Ordinals - motivation and rigor at the same time

Well.

To understand the motivation behind ordinals first you need to understand what are well-orders and why they are useful. Luckily, that's not hard.

Well-orders are sets where every element has a unique "next" element, and we can use proofs by [transfinite] induction. These are useful since induction is useful to describe a step-by-step construction, well-orders can be used to argue step-by-step but in a way that allows us to go to infinity and beyond.

Well-ordered sets are very nice. Given two well-ordered sets, one of them is isomorphic to an initial segment of the other, and the isomorphism is unique, so the initial segment is unique as well. This is of course not true when you consider just linear orders, for example $[0,1]$ and $[0,1)$ are isomorphic to initial segments of one another, but there are plenty of such initial segments.

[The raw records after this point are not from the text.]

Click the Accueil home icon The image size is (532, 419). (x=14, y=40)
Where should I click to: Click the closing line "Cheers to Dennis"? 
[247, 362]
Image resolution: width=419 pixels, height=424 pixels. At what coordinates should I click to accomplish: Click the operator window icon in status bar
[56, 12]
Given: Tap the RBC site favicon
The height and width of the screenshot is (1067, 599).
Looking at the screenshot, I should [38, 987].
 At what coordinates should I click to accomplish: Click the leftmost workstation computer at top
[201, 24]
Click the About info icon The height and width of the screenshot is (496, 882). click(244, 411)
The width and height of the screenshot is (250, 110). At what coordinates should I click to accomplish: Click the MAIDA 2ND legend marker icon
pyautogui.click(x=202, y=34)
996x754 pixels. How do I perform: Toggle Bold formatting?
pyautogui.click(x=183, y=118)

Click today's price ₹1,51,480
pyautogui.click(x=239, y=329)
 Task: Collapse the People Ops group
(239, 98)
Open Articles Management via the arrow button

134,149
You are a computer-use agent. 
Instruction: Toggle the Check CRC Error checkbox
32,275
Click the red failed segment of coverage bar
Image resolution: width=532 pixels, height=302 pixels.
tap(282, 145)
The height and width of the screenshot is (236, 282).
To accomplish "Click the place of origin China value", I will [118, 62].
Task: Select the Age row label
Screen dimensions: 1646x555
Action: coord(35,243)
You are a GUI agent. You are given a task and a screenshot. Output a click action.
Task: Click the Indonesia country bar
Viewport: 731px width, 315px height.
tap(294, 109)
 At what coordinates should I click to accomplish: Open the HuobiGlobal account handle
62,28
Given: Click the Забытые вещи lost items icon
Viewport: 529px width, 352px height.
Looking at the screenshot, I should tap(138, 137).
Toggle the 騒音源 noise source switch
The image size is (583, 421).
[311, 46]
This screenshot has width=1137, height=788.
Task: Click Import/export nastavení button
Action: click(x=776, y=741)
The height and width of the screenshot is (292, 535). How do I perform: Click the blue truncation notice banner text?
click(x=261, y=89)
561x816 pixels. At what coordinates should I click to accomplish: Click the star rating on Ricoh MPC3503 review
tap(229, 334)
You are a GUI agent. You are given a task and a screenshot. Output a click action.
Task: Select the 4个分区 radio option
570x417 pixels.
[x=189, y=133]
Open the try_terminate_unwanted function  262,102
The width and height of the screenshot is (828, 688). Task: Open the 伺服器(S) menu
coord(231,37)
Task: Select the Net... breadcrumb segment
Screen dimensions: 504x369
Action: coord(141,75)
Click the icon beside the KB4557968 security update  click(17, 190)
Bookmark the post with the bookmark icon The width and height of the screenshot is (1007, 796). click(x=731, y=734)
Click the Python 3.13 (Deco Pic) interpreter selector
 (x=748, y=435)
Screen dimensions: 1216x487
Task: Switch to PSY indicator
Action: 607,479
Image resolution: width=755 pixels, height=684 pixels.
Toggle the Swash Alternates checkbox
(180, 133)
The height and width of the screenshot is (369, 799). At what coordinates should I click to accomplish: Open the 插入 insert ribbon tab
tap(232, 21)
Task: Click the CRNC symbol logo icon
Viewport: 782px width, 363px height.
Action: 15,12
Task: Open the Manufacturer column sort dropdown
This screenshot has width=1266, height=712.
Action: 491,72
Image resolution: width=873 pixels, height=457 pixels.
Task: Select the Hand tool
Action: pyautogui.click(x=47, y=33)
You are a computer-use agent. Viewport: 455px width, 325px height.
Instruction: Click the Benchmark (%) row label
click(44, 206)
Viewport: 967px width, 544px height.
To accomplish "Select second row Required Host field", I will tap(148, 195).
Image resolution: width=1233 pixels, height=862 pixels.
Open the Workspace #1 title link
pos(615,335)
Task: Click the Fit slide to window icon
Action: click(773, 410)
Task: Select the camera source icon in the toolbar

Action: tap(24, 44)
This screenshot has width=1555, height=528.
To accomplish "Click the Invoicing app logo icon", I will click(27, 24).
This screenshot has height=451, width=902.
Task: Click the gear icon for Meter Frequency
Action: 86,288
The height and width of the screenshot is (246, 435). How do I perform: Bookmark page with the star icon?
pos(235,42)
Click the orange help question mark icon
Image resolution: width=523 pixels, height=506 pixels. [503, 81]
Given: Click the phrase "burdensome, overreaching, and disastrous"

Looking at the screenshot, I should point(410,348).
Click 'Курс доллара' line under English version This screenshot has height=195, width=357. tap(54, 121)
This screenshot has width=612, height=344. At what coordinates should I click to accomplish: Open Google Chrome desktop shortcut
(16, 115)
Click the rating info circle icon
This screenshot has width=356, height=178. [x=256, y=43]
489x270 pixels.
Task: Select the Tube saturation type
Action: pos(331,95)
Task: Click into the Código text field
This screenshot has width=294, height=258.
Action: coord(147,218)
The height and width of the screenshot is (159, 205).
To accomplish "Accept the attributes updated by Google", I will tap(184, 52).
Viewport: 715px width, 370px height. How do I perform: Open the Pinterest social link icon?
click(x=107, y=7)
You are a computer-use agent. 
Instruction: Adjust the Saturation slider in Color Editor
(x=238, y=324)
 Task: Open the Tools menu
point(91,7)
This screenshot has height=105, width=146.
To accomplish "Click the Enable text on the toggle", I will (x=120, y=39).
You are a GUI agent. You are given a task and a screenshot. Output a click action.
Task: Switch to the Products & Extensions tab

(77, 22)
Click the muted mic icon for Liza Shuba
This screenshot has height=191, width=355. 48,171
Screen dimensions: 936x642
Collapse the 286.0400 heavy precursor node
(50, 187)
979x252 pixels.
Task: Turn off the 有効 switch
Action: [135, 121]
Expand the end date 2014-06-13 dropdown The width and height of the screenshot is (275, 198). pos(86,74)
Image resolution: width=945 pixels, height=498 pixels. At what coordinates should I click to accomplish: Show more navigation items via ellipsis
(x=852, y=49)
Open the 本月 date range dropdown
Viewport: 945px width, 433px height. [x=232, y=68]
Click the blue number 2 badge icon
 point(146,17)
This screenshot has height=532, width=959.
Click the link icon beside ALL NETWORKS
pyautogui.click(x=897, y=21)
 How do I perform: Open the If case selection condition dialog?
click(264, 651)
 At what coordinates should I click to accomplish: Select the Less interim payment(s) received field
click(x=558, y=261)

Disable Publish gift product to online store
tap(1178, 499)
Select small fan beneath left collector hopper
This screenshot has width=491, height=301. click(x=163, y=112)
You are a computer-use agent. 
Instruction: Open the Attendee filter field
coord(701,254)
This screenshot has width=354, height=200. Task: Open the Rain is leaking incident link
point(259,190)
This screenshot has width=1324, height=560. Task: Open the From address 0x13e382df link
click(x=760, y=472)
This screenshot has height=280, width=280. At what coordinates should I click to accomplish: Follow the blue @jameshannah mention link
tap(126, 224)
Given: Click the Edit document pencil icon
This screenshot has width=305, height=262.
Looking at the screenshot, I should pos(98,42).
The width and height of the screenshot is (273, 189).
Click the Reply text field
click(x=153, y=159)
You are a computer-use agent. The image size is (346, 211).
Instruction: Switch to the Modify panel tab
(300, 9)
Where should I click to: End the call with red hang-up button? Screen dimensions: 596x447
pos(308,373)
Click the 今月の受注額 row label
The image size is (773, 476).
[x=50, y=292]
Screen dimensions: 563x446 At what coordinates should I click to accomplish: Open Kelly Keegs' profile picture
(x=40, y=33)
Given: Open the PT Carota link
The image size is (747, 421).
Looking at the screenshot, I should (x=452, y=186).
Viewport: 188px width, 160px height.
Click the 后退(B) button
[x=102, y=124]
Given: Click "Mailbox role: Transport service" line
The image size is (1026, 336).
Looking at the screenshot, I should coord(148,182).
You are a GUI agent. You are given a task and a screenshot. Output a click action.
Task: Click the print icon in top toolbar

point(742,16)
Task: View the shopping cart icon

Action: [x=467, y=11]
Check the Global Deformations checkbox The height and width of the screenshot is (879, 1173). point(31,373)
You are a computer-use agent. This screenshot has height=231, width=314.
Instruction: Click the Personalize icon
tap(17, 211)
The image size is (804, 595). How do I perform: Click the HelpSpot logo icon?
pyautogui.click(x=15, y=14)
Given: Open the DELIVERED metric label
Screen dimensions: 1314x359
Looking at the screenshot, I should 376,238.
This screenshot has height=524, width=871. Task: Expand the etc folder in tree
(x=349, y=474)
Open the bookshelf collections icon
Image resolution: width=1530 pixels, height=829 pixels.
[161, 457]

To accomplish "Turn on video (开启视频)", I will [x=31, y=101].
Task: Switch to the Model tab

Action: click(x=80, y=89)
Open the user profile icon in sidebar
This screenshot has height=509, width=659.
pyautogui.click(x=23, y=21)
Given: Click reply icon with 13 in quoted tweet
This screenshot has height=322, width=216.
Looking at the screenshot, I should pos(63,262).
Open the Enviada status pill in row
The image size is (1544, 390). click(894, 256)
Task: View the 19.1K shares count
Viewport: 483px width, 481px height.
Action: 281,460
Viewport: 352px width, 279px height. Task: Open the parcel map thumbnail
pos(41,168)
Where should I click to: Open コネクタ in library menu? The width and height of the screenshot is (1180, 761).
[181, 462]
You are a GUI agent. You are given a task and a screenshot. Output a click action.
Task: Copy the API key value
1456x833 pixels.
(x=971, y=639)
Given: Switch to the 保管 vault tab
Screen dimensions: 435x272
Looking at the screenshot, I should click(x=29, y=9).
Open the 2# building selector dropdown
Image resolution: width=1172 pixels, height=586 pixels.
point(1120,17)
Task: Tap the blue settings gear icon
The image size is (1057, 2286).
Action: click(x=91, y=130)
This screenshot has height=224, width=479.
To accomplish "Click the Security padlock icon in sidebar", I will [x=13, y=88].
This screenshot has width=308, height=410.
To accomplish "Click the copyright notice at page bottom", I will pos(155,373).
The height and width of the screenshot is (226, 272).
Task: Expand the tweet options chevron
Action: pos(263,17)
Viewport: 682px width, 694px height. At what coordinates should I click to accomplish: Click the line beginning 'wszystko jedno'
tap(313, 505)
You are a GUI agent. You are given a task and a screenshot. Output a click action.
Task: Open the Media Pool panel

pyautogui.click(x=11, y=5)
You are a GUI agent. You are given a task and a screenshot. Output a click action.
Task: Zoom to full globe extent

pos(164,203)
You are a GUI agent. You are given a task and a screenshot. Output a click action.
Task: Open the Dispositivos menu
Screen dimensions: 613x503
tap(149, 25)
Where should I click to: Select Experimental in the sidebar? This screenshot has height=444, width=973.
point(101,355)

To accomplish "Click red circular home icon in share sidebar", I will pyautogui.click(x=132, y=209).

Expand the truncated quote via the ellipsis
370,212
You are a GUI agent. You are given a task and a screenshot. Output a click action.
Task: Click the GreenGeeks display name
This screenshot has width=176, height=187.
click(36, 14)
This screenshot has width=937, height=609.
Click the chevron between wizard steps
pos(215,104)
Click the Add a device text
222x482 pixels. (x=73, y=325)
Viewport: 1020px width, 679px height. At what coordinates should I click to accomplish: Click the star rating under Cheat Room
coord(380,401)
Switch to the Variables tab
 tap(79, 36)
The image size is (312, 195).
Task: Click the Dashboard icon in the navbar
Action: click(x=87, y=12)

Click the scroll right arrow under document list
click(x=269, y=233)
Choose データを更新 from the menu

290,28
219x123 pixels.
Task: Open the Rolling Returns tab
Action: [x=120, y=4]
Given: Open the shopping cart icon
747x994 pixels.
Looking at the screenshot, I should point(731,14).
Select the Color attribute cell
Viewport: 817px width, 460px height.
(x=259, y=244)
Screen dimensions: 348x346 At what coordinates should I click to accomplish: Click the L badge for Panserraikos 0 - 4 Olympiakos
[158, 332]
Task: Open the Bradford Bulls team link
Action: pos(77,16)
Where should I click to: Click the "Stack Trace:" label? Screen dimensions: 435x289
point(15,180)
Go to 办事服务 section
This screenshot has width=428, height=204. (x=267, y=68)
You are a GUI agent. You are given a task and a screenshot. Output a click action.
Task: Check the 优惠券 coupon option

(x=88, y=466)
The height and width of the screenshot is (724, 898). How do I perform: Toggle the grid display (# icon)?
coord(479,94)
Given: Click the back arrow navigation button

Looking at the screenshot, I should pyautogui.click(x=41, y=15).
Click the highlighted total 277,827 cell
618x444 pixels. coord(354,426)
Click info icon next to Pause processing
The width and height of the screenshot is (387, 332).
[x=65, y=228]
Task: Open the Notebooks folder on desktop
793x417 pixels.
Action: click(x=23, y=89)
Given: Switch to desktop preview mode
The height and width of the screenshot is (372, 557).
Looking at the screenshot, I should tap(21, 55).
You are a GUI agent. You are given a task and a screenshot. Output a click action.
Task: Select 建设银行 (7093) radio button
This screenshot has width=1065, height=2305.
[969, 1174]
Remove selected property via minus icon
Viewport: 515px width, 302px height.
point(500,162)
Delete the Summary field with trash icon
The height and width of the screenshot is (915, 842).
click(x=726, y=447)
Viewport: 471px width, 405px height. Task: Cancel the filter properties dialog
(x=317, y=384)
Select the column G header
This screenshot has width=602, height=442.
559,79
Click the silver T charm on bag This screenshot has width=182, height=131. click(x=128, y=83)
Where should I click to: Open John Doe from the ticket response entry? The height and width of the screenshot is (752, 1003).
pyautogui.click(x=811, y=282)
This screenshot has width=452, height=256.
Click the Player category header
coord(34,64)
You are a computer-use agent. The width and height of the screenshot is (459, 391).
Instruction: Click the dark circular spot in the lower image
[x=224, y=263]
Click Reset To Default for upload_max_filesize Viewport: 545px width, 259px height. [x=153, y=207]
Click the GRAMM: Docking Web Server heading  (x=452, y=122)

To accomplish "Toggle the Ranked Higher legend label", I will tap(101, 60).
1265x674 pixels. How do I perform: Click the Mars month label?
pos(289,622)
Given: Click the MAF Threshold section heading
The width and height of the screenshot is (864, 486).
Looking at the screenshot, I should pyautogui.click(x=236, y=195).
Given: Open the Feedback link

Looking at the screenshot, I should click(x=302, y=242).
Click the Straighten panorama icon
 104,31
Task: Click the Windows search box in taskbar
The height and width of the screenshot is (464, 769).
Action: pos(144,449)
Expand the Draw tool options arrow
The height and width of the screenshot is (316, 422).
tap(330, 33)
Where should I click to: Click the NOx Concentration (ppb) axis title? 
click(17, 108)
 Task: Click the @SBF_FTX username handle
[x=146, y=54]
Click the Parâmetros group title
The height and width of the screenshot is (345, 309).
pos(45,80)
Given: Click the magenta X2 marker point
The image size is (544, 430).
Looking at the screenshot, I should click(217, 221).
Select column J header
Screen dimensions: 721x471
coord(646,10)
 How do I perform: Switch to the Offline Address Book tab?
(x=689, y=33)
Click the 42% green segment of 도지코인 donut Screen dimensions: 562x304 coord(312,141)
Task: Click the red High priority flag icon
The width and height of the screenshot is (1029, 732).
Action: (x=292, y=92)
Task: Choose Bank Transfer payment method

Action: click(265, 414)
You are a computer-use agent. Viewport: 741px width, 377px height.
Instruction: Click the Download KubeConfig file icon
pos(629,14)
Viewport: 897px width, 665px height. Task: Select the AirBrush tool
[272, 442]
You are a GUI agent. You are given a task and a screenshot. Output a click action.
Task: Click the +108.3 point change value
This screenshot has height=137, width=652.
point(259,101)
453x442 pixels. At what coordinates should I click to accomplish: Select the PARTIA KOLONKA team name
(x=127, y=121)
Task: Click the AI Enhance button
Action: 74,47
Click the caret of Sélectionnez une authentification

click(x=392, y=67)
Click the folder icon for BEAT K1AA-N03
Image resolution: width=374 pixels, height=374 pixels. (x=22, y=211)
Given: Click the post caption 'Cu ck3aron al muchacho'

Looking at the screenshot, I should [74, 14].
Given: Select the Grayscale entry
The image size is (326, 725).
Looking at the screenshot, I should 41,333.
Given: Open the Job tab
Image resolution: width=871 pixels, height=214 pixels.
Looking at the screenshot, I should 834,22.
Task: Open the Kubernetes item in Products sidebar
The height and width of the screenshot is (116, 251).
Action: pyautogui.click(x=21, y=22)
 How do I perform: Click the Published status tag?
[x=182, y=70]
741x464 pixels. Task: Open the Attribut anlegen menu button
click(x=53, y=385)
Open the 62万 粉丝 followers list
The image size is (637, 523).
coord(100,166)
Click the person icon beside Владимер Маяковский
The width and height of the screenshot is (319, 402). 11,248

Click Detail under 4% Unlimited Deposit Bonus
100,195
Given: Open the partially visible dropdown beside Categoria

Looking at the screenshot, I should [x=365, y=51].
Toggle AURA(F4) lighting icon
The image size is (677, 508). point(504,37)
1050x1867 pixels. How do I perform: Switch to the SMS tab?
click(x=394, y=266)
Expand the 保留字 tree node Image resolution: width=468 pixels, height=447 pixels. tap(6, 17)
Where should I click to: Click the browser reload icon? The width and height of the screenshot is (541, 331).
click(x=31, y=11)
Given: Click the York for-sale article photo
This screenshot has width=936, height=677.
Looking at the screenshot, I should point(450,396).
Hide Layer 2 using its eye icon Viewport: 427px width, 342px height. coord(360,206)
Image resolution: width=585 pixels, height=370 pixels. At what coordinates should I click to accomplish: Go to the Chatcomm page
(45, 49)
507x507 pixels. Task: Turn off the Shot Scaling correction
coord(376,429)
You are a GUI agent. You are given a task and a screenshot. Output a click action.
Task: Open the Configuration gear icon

So now that we understood the motivation for well-ordered sets, we should probably observe that there is a proper class of isomorphic well-ordered sets in any given order type (read: isomorphism class) with the exception of the empty set, since there's only one of those.

In other words, the collection of all well-ordered sets with exactly one point is not a set. So if we want to prove something about "all well-ordered sets", which in turn means for all possible ways to do something step-by-step, we need to resort to various tricks and all sort of annoying meta0mathematical difficulties.

But as luck would have it, the von Neumann ordinals gives us an out. They allow us to pick one set which lies in every equivalence class, with a distinguished well-order of course. And since the language of set theory has only one binary relation symbol, the easiest thing to do is to make that well-order be the $\in$ relation on that set.

So an ordinal is a transitive set, such that $\in$ is a well-order on that set. Now we can show that every well-ordered set is isomorphic to a unique von Neumann ordinal, and that the isomorphism is unique. We can show that every two ordinals are comparable, which means that one of them is an element of the other (and therefore a subset, since those are transitive sets).

And more importantly, if we proved something holds for all ordinals, and that thing is a property depending only on the order, then we effectively proved it for every well-ordered set.


Starting from the most basic intuition, you use ordinals when you talk about things that are in a certain order: first, second...
This particular order can be represented by a never ending chain with a starting point: for every ring of the chain, there is a next ring that didn't occur before (the chain never loops, goes on forever, and never splits).
So, we could want to find something similar in a set theory, since orders are important for a lot of reasons, the most basic being to be able to say when one ordered set is smaller than another ordered set sharing the way in which it orders its elements. (If we don't care about orders, we can just use cardinality to compare sets)

In ZFC, we do this: we take a starting point as an ordinal, and decide on a way to generate a "next" ordinal from any ordinal you have.
One way is to take the empty set as a starting point, and define the ordinal that comes after x as xU{x}.
In this way, you have this:
{}
{{}}
{{}, {{}}}
{{}, {{}}, {{},{{}}}}
...
To visualize better, let's name each ordinal after a natural number. We obtain this:
{}=0
{0}=1
{0,1}=2
{0,1,2}=3
...
So, with this method, each ordinal ends up being the set of the ordinals that precede it, if we take the membership relation as the order relation (taking the subset relation works too)

Taking a step further, we could want to expand our horizons and think of an ordinal as anything containing everything that precedes it.
So, let's consider a set containing every ordinal we obtain starting from {} and finding the next one:
ω={0,1,2,...}
There's no problem in considering ω an ordinal too: if we do, it certainly contains every ordinal that precedes it.
In finding ω, we took a 'transfinite step' from the 'finite' ordinals. Now, we can repeat the process again, by taking ω as a new starting point: ω+1=ωU{ω}={0,1,2...,ω},
ω+2={0,1,2...,ω,ω+1},
...
And then we can make, again, a transfinite step and go on forever from one level of ordinals to the next.

We can't, however, have a set of all ordinals, as that leads to Burali-Forti's paradox (very roughly, if there is a set of all ordinals, it would be the last ordinal, but if would also have a following ordinal as any ordinal does, so it can't be the last one).